Herbert Thaler, Zirndorf


Zu dieser Zeit war ich Vikar in Kirchensittenbach bei Hersbruck. Am Sonntagmorgen war es merkwürdig still im Dorf, nur das Milchauto kam zur gewohnten Zeit. Der Gottesdienstbesuch in der weit verzweigten Gemeinde war an diesem Sonntag schwach, weil von den zum Teil weit entfernten und abgelegenen Außenorten kaum jemand kam. Einige ließen es sich aber nicht nehmen und kamen zu Fuß oder mit dem Fahrrad. Nachmittags sind viele Spaziergänger unterwegs. Man will doch zeigen, dass man nicht unbedingt zuhause bleiben muss, wenn man sein Auto nicht benützen darf.

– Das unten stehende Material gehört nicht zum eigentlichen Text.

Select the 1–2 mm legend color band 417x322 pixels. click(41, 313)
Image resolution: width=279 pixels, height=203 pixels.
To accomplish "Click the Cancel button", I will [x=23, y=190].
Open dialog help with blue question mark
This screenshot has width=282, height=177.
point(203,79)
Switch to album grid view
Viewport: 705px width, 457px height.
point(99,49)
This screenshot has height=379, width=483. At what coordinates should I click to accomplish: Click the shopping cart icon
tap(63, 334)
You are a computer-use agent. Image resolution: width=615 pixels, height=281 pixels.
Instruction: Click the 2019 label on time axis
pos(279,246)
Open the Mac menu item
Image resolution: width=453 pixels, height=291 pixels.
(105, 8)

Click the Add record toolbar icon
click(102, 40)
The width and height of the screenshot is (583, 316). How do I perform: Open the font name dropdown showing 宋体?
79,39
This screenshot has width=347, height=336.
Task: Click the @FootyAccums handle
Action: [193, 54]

Der zweite autofreie Sonntag war der 1. Advent. Es hatte vorher geschneit. Die Straße von Hohenstein hinunter zur Verbindungsstraße nach Wallsdorf wurde zur Rodelbahn umfunktioniert. Das war eine Freude, eine so lange Abfahrt zu haben.
Günter L. Niekel, Muhr am See



Natürlich erinnert man sich an die autofreien Sonntage, es blieben unvergessliche und tolle Erinnerungen. Ich lebte seinerzeit in der Nürnberger Paumannstraße bei meinen Eltern und wanderte einmal mit einem Freund und einmal mit Omas Dackel nach Wendelstein und zurück. Und zwar über Worzeldorf und Kornburg. Die Ruhe war wohltuend, Fußgänger, Radfahrer und manchmal auch ein Pferdegespann prägten das Straßenbild.
Es wäre längst an der Zeit, diese abgasfreien Sonntage häufiger und regelmäßiger als festen Verkehrsbestandteil einzuführen. Die Umwelt, die Gesundheit und sinkende Energiepreise sprächen dafür und die Menschen würden wieder mehr zu sich selbst finden.

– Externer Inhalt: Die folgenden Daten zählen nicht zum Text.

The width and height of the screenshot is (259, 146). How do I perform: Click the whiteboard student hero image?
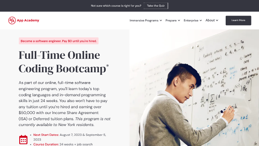point(194,88)
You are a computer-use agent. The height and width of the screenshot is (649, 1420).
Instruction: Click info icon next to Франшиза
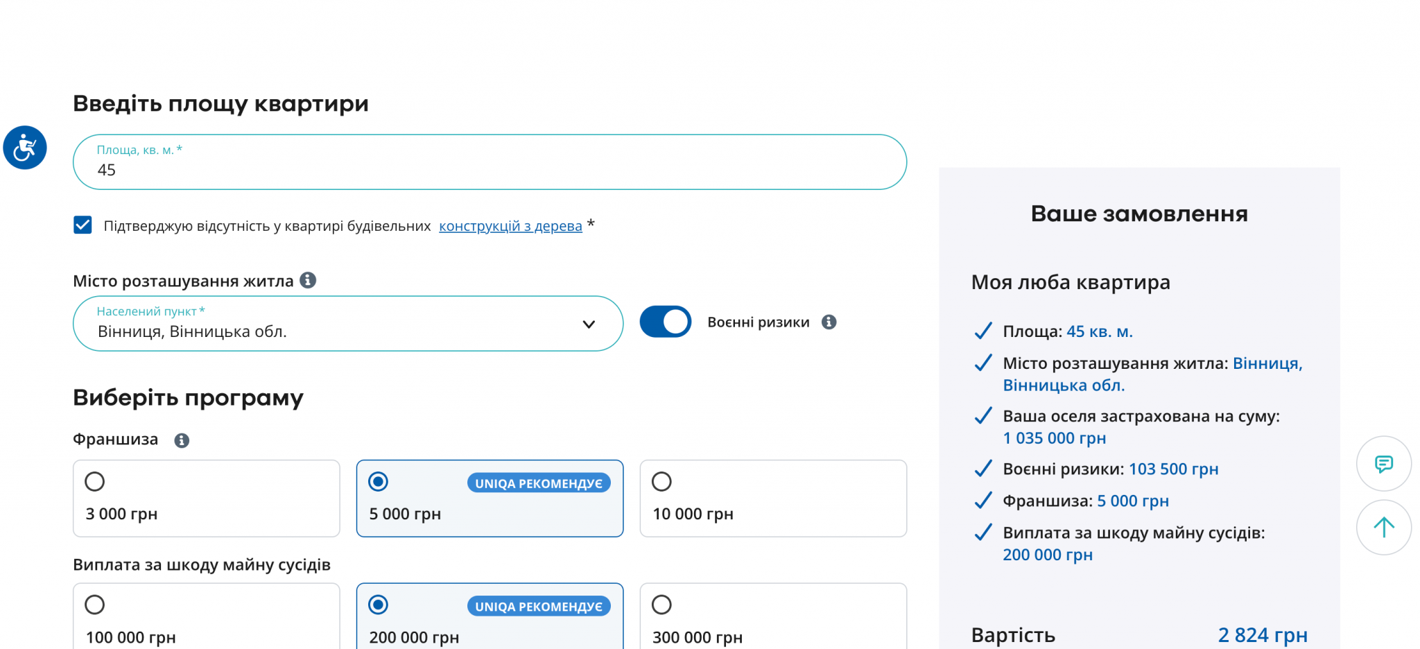(182, 440)
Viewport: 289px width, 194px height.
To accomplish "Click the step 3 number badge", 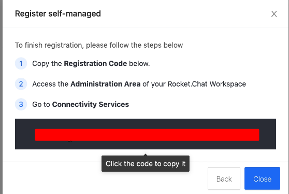I will click(21, 104).
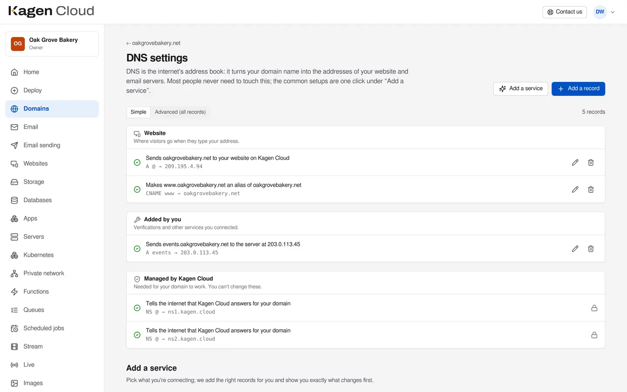The height and width of the screenshot is (392, 627).
Task: Click the Contact us button
Action: coord(565,12)

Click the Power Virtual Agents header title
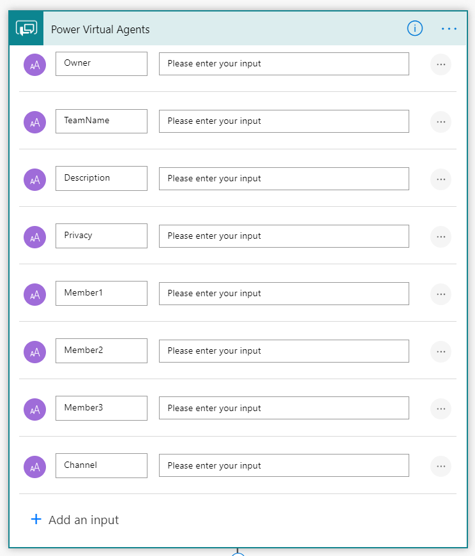tap(100, 29)
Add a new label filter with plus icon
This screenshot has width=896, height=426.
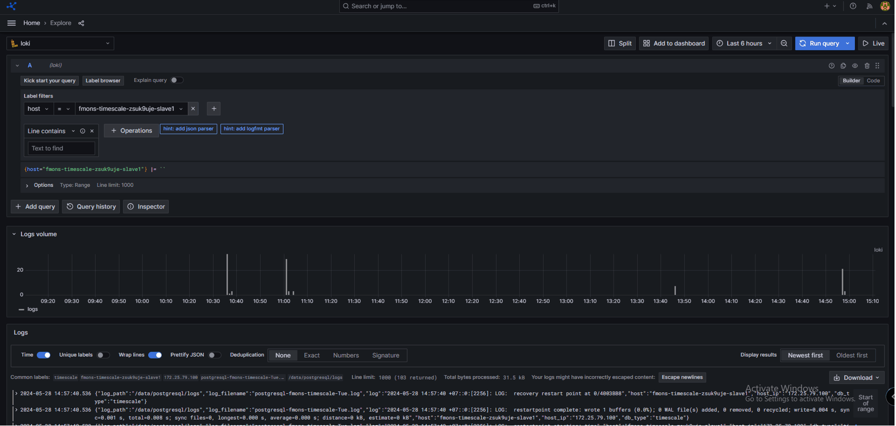pyautogui.click(x=214, y=109)
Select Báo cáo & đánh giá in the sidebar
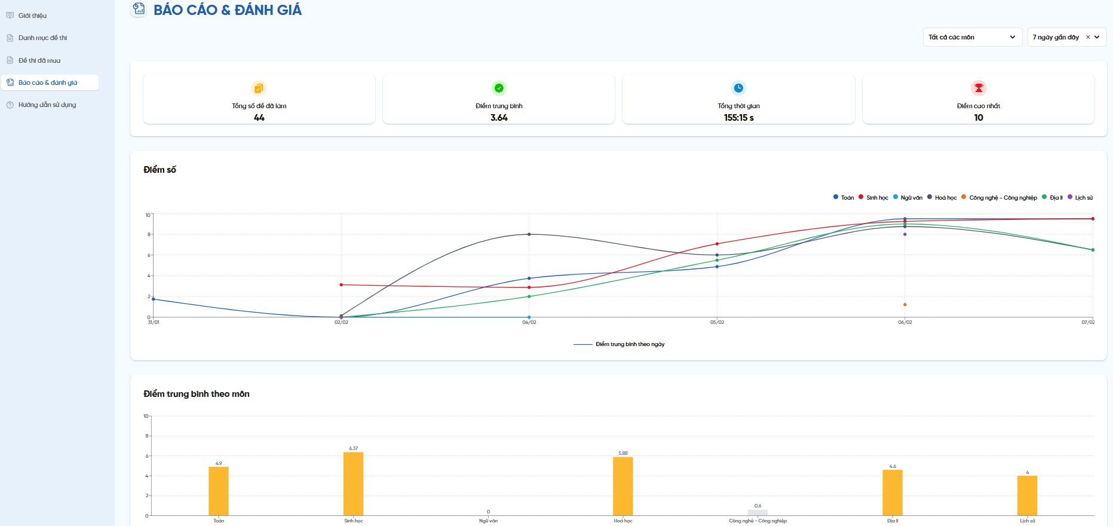 48,82
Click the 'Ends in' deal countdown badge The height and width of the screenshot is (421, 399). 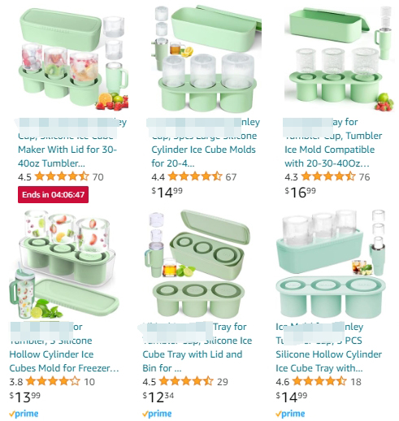pyautogui.click(x=53, y=194)
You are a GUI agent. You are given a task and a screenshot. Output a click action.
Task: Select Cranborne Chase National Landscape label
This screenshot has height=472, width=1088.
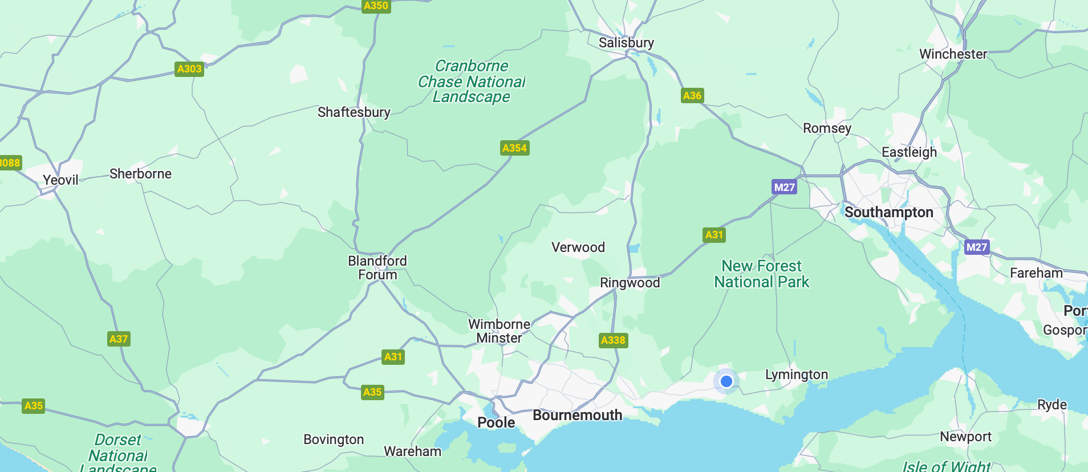tap(472, 82)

Aber wäre das mit einer Gesellschaft des Jahres 2022 auch realisierbar? Wohl eher nicht, da populistische Politiker lieber völlig unsinnige Schlagwörter wie die Benzinpreisbremse oder einen Tankrabatt in den Umlauf bringen. Teure staatliche Eingriffe, die die Mineralölindustrie und der -handel sofort wieder einpreisen würden.
Claus Reis, Schwabach



Im Jahr 1973 wohnte ich als 10-jähriger Junge in Langwasser, direkt neben der Münchener Straße. Täglich vibrierten die Fensterscheiben, wenn Lastkraftwagen vorbeifuhren oder der Verkehr sich staute. Als dann das Sonntagsfahrverbot kam, fuhren wir Kinder mit unseren Rädern auf der Straße hin und her und meine Eltern genossen die Ruhe.

Ich kann mich nicht erinnern, dass die Leute es schlimm fanden, einmal nicht Auto fahren zu dürfen oder zu müssen. Leider ist die Politik heute nicht mehr so mutig, nicht einmal für ein Tempolimit reicht es. Trotz aller Sonntagsreden zum Umweltschutz. Einige Tage der Stille (mit nicht zu vielen Ausnahmegenehmigungen) würden Stadt und Land gut tun.